• **What to do**: Each line of the listing that contains the word "Land" is to be copied.

• **Data extract**:

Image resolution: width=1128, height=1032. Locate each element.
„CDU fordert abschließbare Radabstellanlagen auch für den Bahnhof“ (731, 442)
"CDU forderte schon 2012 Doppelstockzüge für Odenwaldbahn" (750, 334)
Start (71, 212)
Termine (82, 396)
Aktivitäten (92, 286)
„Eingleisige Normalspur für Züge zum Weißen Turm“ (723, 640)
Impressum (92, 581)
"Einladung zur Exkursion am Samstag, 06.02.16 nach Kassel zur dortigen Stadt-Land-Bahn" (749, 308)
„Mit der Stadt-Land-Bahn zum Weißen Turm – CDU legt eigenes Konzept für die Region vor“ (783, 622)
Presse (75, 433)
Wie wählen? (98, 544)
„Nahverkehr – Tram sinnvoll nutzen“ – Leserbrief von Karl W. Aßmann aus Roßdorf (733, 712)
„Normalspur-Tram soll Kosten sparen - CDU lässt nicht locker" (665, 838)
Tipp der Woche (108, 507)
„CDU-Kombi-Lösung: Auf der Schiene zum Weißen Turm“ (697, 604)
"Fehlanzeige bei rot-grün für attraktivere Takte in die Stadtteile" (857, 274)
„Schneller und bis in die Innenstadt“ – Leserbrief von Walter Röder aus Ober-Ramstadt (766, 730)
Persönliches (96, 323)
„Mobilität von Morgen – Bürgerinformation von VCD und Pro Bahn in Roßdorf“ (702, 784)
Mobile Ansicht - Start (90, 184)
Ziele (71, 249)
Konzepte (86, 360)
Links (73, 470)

---

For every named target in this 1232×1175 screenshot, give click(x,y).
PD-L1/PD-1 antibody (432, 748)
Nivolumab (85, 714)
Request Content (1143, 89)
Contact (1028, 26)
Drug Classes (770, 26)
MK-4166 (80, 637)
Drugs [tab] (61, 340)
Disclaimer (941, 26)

• **Finished task**:
"Einladung zur Exkursion am Samstag, 06.02.16 nach Kassel zur dortigen Stadt-Land-Bahn" (749, 308)
„Mit der Stadt-Land-Bahn zum Weißen Turm – CDU legt eigenes Konzept für die Region vor“ (783, 622)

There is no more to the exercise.